The final vote was 217-213; all 217 votes were from Republican representatives, including Reps. David McKinley and R-W.Va., and Alex Mooney, R-W.Va.
Jenkins said he voted “aye” to continue the process of reforming health care going.
“Is this the perfect solution?” No,” he said. “It goes to the Senate. Work will continue. Doing nothing wasn’t an option.”
The act would eliminate the individual mandate for those who do not buy insurance, cut all “Obamacare” taxes and roll back Medicaid expansion by providing states grant money based on a per capita cap. States would also be allowed to seek waivers to opt out of certain coverages and consumer protections.
In addition, the bill set designates $8 billion for states that apply for a waiver, to fund state high-risk insurance pools to provide coverage for individuals with pre-existing conditions.
Jenkins said despite claims of the sort, 187,000 West Virginians would not be thrown off of Medicaid coverage when program roll back happens in 2019.
“Nothing further from the truth,” he said.
The Republican plan also would keep popular parts of “Obamacare,” including covering pre-existing conditions and allowing young people to stay on their parents’ health insurance plans until they become 26.
Ahead of the bill’s passage, hospitals, insurance companies and doctors came out against the American Health Care Bill, saying the bill would result in people losing coverage and reimbursement rates.
Jenkins, who previously served as the executive director of the West Virginia State Medical Association, said he is more concerned about protecting patients.
“This is about trying to get more flexibility at the state level, preserving the doctor-patient relationship,” he said. “Not the government’s relationship with the health care system.”
Jenkins recommended Gov. Jim Justice to not seek a waiver for pre-existing conditions if the opportunity arises. The representative said the state should keep the current system in place.
“That’s why I fought very hard to make sure those requirements are in the law,” he said.

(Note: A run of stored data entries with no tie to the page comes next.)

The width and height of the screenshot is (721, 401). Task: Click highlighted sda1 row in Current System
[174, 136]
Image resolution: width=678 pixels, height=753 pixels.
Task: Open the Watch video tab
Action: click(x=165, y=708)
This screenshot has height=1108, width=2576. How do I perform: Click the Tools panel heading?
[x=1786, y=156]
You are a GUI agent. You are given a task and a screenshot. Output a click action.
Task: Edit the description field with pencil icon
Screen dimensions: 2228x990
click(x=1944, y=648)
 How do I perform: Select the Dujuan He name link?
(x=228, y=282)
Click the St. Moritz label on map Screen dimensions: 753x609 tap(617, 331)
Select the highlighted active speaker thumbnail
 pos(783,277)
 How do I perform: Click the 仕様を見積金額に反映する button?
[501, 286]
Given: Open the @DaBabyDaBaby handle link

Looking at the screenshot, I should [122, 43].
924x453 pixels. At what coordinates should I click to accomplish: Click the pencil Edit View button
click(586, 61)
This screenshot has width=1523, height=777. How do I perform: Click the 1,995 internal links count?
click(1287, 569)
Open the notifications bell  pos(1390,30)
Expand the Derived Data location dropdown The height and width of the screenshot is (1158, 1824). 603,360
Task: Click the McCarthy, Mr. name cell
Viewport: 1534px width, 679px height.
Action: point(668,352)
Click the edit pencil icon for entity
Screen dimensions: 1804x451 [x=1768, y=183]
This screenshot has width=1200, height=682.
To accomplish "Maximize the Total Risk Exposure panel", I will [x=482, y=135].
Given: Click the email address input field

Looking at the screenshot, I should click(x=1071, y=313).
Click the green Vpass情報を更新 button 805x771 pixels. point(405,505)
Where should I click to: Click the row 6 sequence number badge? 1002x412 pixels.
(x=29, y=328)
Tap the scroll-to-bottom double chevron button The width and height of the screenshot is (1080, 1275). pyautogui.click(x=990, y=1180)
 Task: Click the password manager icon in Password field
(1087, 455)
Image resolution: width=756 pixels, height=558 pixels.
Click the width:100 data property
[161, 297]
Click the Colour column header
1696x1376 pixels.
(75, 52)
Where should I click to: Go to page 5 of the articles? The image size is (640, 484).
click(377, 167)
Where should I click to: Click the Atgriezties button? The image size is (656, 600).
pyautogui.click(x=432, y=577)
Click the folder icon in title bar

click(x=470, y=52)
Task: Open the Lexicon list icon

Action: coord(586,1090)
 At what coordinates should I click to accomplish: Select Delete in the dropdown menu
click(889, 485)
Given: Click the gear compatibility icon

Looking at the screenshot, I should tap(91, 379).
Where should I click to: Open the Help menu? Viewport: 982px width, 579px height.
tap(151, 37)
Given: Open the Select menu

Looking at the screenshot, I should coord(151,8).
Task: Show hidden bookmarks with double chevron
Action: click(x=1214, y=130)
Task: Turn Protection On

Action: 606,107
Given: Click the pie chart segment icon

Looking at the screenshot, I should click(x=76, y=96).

Prior to the Thursday vote, U.S. Sen. Joe Manchin said during a Politico event the “Obamacare” replacement will harm West Virginians, including those who supported President Donald Trump last year.
“They voted for you, Mr. President,” Manchin said in Washington. “They’re going to know who took it away from them.”
In January, Jenkins said he is “seriously considering” running for Senate in 2018 against Manchin.